Pemerintah Provinsi DKI Jakarta sudah melonggarkan kembali Pembatasan Sosial Berskala Besar (PSBB). Keputusan ini juga diikuti dengan perizinan bagi bioskop di Ibu Kota untuk buka kembali, tapi dengan kapasitas pengunjung maksimal hanya 25%.
Melalui rapat Gabungan Pengusaha Bioskop Indonesia (GPBSI) kemarin, Rabu (14/10), ternyata tak semua pengelola bioskop di Jakarta akan langsung membuka kembali operasionalnya. Ketua GPBSI Djonny Syafruddin mengatakan, para pengelola bioskop punya keputusan beragam, ada yang siap untuk langsung buka, dan ada yang memutuskan tak buka untuk saat ini.
"PSBB sekarang ini yang kita lihat tidak sesuai dengan PSBB sebelumnya tentang kapasitas dari 50% turun ke 25%. Dalam rapat itu saya secara demokratis setiap grup punya hak masing-masing, itu urusan mereka, tidak bisa diganggu. Itu manajemen. Urusan ke depan asosiasi yang urus," kata Djonny ketika dihubungi detikcom, Kamis (15/10/2020).

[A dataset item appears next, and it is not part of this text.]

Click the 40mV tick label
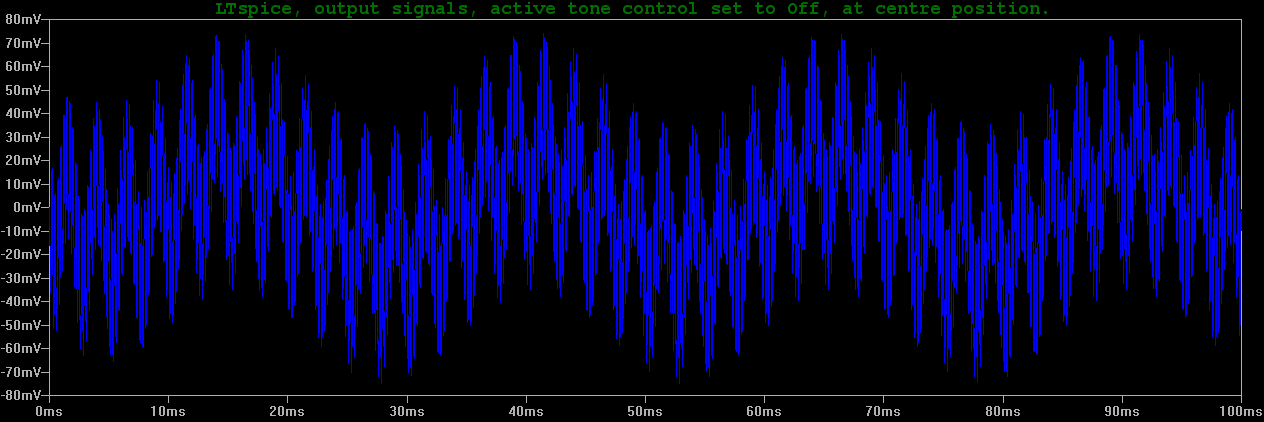Image resolution: width=1264 pixels, height=422 pixels. (22, 114)
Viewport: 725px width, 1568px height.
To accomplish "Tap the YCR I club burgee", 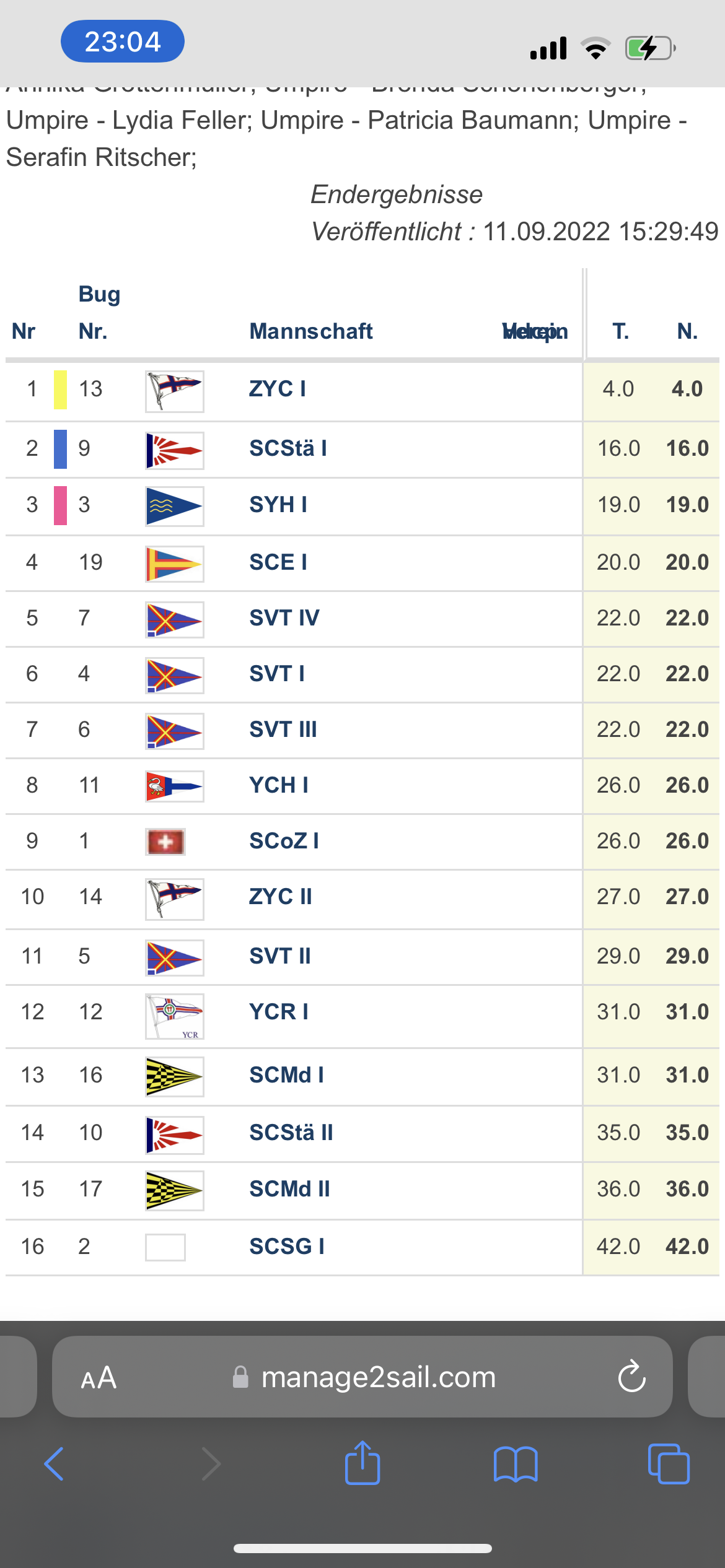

SCROLL TO CONTINUE WITH CONTENT
Untuk membuka bioskop, memang diperlukan asesmen oleh Dinas Pariwisata dan Ekonomi Kreatif DKI Jakarta, Dinas Kesehatan DKI Jakarta, dan Gugus Tugas Penanganan COVID-19 DKI Jakarta. Setelah bioskop itu lulus asesmen, maka baru dibolehkan buka.
Namun, menurut Djonny, tak semua pengelola akan buka setelah lulus asesmen.
"CGV akan di asesmen pada hari Senin tanggal 19 Oktober. Kalau lulus dia langsung buka di Jakarta besoknya. Kalau buka dia pakai film Korea, film milik dia sendiri. Cinepolis dia di-asesment hari ini. Dia belum menentukan sikap apakah buka setelah lulus assesment, atau belum. Dia belum tahu, masih menunggu. Dari Cinema 21/XXI sudah pasti tidak akan membuka di Jakarta kalau kapasitasnya hanya 25%. Diikuti oleh Flix, dia mengikuti Cinema 21, masih belum buka. Jadi mereka punya hak masing-masing," papar Djonny.
Menurut keterangan Djonny, alasan sejumlah pengelola belum langsung membuka setelah lulus asesmen karena kapasitas sangat minim, dan tak layak secara ekonomis. Kedua, para produser film masih enggan menayangkan film baru di bioskop karena kapasitas hanya 25%.
"Alasannya satu memang dari pihak pemilik film belum mau merilis filmnya atau ditayangkan di Jakarta. Kemudian film barat juga masih di-cancel-cancel. Apalagi 25% itu tidak layak secara ekonomis dari bioskop dan film," tegas Djonny.
Oleh sebab itu, ia meminta Gubernur DKI Jakarta Anies Baswedan untuk mengkaji ulang aturan kapasitas maksimal 25%, dan dinaikkan menjadi 50%. Ia menegaskan, para pengelola sudah menyiapkan dan akan menerapkan protokol kesehatan sebaik mungkin.
"Kita ini tetap mencoba melakukan pendekatan dengan pihak Pemda. Yaitu Asosiasi saat ini hanya bisa mengimbau kepada Bapak Gubernur dan Wagub, dan tim-timnya itu coba dipikirkan ulang. Di situ kan ada klausul-klausul, sepertinya bisa dilakukan terobosan, kembalikan pada 50%, itu asosiasi yang mengimbau," imbuh dia.
Menurut Djonny, bioskop Jakarta merupakan panutan di segala daerah. Oleh sebab itu, ketentuan aturan di Jakarta akan sangat berpengaruh juga ke bioskop di daerah.
"Tapi kalau Pak Gubernur mengatakan oke 50%, pemilik film akan menaruh filmnya, dan nanti didistribusikan ke seluruh Indonesia. Nah buka mungkin sekitar 75-80% pasti buka karena sudah diizinkan di daerah, di daerah itu 50%. Nah itu imbauan kepada Pak Gubernur. Jakarta memang jadi ikon tentang film dan bioskop untuk seluruh Indonesia. Dan juga akan membawa nama baik kita di internasional," tutup Djonny.